Emily, monotype, akua intaglio on cartridge paper

Mary, akua intaglio on Rives 10 x 15cm, NEAC


Emily, monotype, akua intaglio on heritage paper, printed with press using release agent

Emily, monotype, akua intaglio on heritage paper, printed with press using release agent

Emily, monotype, akua intaglio on cartridge paper

Emily, monotype, akua intaglio on cartridge paper
Emily, monotype, akua intaglio on cartridge paper

Emily, monotype, akua intaglio on cartridge paper


Esme, monotype, akua intaglio on heritage paper, printed with press using release agent
Valentina, oil on canvas 30 x 23 cm






Tuesday, February 27, 2018

Snowday


Snow Light,  monotype: akua intaglio on Heritage paper, 10x15 cm
This morning when we woke there was snow on the ground.  The 'white beast' had dumped about a centimeter in Battisford! Later, while walking Lyra in the dusting of snow, as we came back around the field, the light on the  red-leaved tree made me pause.  I went back later and did a quick  black and white pencil sketch, took a photo and leafed through All Prima by Al Gury to find Henry Twachtman's Snow painting as inspiration. http://www.pafa.org/sitedata/artworkpics/2003_1_10_l.jpg

Sunday, February 25, 2018

Pin the colour down before it fades

Reduced Flowers, pastel on paper 15 x 14 cm, pastel on paper
Sunday Morning!
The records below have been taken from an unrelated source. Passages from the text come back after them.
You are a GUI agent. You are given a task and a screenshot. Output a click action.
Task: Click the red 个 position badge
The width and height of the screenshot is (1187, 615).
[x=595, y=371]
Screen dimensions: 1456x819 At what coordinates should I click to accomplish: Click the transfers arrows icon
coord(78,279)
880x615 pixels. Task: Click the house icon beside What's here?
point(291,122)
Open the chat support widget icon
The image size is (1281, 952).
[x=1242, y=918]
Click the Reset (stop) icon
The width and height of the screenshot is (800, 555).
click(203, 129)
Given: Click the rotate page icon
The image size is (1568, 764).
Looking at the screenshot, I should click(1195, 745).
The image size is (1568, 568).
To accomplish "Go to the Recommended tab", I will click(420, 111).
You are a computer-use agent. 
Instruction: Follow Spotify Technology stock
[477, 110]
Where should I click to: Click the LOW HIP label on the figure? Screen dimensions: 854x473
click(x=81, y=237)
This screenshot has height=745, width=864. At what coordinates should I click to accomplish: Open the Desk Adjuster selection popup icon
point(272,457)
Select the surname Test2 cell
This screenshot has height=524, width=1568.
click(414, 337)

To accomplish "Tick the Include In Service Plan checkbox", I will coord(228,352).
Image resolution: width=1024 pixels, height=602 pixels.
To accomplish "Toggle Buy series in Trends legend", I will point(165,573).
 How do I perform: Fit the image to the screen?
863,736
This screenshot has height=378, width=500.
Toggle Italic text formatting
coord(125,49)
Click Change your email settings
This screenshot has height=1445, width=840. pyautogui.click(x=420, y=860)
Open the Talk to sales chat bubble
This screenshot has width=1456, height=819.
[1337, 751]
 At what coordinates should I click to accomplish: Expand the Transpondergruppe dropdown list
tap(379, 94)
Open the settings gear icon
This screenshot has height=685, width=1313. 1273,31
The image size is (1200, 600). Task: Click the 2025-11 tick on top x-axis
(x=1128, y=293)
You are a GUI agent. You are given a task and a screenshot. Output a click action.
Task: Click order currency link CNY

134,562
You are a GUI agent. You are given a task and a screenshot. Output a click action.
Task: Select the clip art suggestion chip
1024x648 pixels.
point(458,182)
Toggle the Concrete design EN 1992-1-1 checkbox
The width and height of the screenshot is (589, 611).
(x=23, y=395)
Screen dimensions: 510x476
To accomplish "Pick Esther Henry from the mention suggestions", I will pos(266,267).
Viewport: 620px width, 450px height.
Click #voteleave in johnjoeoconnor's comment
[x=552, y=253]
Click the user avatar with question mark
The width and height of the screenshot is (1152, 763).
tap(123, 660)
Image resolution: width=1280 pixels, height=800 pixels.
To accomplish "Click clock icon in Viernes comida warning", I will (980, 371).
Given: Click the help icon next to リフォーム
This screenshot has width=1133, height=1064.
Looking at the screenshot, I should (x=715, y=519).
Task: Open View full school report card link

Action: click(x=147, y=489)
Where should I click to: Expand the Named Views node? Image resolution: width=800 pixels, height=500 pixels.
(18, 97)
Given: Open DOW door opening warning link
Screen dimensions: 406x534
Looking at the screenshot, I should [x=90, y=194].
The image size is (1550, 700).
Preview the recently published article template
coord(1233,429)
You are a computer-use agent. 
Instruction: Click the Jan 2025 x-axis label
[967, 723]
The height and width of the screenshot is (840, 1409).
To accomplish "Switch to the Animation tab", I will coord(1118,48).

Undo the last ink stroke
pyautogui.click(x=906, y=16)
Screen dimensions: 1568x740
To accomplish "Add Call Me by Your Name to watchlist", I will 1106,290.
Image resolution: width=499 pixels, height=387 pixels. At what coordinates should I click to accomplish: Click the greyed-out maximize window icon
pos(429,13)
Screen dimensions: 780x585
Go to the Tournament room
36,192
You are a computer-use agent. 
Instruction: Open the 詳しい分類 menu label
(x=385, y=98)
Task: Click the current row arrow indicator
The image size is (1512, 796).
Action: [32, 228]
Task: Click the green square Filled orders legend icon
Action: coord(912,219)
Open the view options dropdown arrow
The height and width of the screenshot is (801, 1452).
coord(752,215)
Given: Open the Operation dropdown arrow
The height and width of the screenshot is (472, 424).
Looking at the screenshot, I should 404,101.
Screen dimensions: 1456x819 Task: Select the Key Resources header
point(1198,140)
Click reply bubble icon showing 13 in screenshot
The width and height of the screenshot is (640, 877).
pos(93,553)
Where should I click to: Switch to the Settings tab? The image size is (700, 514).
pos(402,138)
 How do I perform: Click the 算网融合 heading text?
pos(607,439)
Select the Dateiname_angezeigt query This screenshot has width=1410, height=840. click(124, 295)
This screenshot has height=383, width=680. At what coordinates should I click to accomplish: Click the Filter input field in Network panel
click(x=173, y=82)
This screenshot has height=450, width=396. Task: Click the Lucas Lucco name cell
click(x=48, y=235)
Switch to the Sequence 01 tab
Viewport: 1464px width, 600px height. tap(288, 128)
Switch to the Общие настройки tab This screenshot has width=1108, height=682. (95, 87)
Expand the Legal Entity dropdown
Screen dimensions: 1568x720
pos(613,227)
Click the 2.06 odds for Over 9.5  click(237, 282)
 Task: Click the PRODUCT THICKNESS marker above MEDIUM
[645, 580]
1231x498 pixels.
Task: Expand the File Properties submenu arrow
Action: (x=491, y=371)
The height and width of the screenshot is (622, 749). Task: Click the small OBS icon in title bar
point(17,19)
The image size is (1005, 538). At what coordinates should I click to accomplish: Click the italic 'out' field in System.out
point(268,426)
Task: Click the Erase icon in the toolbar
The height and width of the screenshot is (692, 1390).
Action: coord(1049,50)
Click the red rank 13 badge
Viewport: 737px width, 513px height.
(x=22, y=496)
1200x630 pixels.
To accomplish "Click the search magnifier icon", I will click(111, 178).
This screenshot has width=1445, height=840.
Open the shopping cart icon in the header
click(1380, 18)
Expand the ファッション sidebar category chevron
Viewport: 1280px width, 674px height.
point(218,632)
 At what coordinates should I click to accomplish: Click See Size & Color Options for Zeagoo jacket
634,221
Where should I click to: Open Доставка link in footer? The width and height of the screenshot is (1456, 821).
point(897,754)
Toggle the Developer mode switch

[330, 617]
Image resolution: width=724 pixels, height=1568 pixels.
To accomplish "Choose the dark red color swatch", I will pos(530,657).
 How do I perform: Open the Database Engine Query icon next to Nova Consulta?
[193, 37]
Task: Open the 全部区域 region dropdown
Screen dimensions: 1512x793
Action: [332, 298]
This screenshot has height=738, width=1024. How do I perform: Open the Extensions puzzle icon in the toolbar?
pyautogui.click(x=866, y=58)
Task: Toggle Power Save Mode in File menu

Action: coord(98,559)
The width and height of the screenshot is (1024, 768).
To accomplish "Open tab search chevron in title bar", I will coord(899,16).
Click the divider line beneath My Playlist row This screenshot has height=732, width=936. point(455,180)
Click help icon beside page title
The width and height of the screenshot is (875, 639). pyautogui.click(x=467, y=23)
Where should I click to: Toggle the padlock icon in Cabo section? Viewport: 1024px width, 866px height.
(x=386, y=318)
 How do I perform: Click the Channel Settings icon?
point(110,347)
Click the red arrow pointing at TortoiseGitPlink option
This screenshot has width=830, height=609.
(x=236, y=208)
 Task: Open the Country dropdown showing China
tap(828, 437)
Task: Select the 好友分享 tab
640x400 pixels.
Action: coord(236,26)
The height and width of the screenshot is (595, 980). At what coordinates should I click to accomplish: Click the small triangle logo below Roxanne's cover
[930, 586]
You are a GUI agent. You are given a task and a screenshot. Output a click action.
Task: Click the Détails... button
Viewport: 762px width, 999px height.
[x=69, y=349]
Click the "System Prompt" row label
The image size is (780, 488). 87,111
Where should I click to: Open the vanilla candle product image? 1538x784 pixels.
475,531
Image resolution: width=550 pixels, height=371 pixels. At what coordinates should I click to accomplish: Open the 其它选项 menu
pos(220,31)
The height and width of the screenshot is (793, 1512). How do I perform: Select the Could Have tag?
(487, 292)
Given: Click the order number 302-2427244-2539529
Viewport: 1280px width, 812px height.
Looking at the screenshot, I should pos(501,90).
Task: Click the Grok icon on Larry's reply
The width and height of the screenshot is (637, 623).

I bought some reduced flowers early last week and plunked them in a vase by the door to take out to the studio to draw.  They sat there.  I was too busy making monoprints painting portraits and looking at beautiful paintings at Christie's… so about a week from purchasing them, those poor flowers were on their last legs and hadn't been drawn.  I couldn't let that happen. 

The orange under the jam jar is a pair of PJs I bought from Anthropologie in their reduced reduced sale - I have been meaning to hem them for years, literally. The pattern to the left at the top is a scarf I got at a charity shop last year and the fuscia on the right is an Indian top that I got at the car boot a few years ago. The green cup was an early wedding present from Patrick when we'd first moved to Singapore.  The purple is a placemat I bought in Rome.  There is a cheese knife from south Africa on it and the book came from a used bookstore in the Southwest. 

This small drawing took most of the day.  In the past I might have stopped when it was freer and created the mood without pinning everything down.  Perhaps I will return to that approach.  Tomorrow when the sun comes up I will look again at the right of the jam jar lid.